Representative pre-treatment CT slices (primary tumour in red) with high and low values of the two features from the radiomics model for the atypical subtype and accumulated local effects plot (ALE) in the discovery cohort. CT slices of patients with tumours that are characterised by low and high values of the texture feature grey level non-uniformity (siye zone matrix) are presented in panels (A,B), classified as atypical and non-atypical, respectively. A lower value of this feature represents a more spatially homogeneous tumour. The patient presented in panel (D) suffered from a non-atypical tumour with a low expression of the morphological feature volume density (axis-aligned bounding box). It showed a less regular shape than the atypical tumour of the patient in panel (E) with high feature expression. ALE plots (C,F) show difference in probability of being classified as atypical compared to an average patient for each feature value.

Finally, to assess whether our model only predicts the HPV status, we assessed the observed features based on HPV16-DNA− tumours only. In a new OVA atypical model excluding HPV16-DNA+ tumours, the previously identified features retained their performance with an AUC of 0.70 [0.53–0.84] in discovery and 0.74 [0.56–0.89] in validation, as well as good calibration (Table 2, Supplementary Fig. 1C,D).

CT radiomics shows limited value for predicting six gene classifiers related to different tumour characteristics of locally advanced HNSCC

Patients were classified into two classes for each of six different gene signatures: a 7-gene signature related to DNA repair and progression10, an 11-gene radiosensitivity signature11, a 12-gene immune signature13, a 15-gene hypoxia signature14, a 32-gene radiosensitivity signature12, and a 42-gene signature for epithelia-mesenchymal transition (EMT)15, with the aim to predict the classes using radiomics models. The selected features and their scores across cross-validation folds of the discovery cohort are displayed in Supplementary Table 7 for each gene signature.

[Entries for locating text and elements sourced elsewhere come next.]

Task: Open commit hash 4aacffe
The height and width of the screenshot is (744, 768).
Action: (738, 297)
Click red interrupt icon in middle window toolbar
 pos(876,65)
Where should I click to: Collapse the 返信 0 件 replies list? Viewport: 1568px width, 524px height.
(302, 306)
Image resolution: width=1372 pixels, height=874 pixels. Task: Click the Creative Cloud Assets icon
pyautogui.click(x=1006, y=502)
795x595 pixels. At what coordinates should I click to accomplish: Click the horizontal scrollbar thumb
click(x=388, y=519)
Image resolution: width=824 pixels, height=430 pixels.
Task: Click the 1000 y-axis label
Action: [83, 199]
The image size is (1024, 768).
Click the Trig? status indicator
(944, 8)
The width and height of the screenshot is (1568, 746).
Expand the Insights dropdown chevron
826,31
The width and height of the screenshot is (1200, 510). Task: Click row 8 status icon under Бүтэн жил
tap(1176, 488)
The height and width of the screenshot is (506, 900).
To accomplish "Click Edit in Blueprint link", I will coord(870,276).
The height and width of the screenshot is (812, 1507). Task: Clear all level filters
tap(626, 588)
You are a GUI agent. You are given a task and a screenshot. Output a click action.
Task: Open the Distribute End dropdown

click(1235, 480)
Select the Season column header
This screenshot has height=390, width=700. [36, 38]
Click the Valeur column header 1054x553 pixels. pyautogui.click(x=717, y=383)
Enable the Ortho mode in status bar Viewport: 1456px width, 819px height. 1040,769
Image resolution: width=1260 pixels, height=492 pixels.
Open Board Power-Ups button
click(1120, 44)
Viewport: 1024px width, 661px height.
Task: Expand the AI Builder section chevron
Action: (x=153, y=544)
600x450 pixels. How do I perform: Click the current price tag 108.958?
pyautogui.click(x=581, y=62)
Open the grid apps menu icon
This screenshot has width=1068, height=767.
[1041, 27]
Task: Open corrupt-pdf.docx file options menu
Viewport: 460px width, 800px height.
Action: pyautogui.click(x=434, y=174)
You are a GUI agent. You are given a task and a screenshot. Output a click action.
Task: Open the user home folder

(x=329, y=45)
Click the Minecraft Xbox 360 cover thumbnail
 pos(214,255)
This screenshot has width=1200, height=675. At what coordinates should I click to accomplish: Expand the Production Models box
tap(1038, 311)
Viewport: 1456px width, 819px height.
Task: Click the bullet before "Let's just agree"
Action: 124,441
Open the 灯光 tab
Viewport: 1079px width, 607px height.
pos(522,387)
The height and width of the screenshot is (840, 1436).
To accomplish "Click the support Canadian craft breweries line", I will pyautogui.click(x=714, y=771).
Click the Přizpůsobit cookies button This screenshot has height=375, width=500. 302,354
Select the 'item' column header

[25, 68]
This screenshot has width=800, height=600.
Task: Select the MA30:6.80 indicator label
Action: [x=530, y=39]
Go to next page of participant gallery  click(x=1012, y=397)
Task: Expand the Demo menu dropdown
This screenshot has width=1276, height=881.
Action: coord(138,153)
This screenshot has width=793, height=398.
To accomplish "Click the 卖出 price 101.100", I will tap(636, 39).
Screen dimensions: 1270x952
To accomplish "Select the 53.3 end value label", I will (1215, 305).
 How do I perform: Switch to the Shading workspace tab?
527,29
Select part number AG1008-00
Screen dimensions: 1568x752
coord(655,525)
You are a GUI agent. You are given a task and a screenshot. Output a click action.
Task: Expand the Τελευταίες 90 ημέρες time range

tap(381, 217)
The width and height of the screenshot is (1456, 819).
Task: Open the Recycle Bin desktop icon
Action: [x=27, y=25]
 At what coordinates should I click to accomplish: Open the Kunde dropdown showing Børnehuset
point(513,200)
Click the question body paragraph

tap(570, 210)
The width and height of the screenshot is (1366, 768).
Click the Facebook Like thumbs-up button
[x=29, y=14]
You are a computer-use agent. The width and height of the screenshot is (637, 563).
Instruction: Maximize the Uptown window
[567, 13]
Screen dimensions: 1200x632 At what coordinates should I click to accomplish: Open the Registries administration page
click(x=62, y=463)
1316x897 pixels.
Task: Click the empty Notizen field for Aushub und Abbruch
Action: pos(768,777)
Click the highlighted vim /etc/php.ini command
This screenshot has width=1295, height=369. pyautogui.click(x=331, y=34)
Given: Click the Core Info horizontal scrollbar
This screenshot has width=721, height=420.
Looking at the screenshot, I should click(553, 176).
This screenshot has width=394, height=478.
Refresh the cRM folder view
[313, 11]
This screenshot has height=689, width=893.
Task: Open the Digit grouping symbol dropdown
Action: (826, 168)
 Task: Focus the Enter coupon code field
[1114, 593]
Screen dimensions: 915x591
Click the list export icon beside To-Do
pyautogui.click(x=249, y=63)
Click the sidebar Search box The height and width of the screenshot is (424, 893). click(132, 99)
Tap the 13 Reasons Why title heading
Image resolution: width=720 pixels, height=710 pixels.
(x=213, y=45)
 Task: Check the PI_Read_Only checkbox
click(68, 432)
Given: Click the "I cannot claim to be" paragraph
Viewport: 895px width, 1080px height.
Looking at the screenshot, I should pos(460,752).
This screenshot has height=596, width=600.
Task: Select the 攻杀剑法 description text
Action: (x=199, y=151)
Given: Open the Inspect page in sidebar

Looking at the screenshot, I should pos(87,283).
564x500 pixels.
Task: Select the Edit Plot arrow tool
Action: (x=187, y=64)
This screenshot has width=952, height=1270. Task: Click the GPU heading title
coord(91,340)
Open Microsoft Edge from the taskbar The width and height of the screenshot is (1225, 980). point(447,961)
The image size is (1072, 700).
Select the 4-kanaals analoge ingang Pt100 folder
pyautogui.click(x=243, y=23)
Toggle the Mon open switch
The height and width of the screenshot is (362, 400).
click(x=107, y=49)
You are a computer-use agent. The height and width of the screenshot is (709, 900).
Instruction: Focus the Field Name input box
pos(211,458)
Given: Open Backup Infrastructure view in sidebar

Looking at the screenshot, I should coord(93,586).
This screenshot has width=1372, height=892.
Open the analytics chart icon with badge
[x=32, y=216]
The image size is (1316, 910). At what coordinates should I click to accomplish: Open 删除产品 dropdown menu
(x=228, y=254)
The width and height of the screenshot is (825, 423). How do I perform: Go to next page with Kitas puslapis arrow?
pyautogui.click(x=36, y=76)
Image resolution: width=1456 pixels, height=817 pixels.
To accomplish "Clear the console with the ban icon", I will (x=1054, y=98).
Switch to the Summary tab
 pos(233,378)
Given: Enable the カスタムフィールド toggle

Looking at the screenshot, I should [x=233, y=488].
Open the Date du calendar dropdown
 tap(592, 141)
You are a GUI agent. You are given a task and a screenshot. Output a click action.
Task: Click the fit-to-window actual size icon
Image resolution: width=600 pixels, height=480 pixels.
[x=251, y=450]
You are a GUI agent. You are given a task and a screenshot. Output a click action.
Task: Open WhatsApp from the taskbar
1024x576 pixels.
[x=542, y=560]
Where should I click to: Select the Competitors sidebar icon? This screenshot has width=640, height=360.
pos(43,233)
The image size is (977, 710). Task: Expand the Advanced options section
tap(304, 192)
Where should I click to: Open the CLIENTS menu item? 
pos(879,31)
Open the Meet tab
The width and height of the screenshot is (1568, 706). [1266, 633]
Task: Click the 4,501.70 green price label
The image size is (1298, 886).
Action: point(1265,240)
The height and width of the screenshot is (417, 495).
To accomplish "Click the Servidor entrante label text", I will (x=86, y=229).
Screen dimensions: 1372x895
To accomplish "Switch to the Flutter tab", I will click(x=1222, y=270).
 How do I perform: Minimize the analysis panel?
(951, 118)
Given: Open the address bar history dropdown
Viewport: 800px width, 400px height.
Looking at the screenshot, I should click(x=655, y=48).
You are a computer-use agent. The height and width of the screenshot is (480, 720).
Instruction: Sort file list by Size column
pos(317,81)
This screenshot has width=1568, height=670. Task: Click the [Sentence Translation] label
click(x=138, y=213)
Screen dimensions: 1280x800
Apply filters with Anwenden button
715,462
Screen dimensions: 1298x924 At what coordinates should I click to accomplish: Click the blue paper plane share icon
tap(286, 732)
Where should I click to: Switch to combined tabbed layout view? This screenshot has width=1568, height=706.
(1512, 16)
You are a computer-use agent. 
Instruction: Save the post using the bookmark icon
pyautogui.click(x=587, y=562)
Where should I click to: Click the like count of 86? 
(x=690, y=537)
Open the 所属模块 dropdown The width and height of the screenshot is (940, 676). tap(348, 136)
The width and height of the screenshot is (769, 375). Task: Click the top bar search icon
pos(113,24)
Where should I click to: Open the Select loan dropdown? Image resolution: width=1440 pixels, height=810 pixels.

None of the classifiers could successfully represent the gene signatures by a radiomics model in validation, as for all models, the lower end of the AUC’s 95% CI included the value 0.50 (Supplementary Table 8). Individual genes within the signatures showed low to moderate Spearman correlations with the radiomics features within the discovery cohort (Supplementary Fig. 2).

Combining transcriptome data and CT-based radiomics improves LRC prediction

We assessed whether the integration of whole-transcriptome gene-expression data with CT-based radiomics features improves the prediction of LRC.

A radiomics signature was obtained based on a previously implemented workflow20. This signature consists of the tumour volume and the additional imaging feature log_stat_p90 (IBSI: 8DWT). Scores and hyperparameters for the selected features are shown in Supplementary Table 9. In Cox regression, the signature showed a median C-Index of 0.63 [0.54–0.72] on the discovery cohort and of 0.60 [0.50–0.71] on the validation cohort for LRC. Patient stratification was statistically significant (p < 0.001) in the discovery cohort but not in validation (p = 0.37) as shown in Supplementary Fig. 3A and Fig. 4A, respectively. Model calibration was successful in the discovery (Supplementary Fig. 3D) and validation cohorts (Fig. 4D).

Figure 4
figure 4

Stratification (AC) and calibration (DF) of the radiomics (left), metagene (centre), and combined model (left) for the prognostic value of loco-regional control (LRC) in the validation cohort. The radiomics model has a non-significant stratification. The metagene model achieves significant stratification and good calibration. When combining the radiomics signature and metagenes, a well-calibrated model with the best stratification in the validation cohort is obtained.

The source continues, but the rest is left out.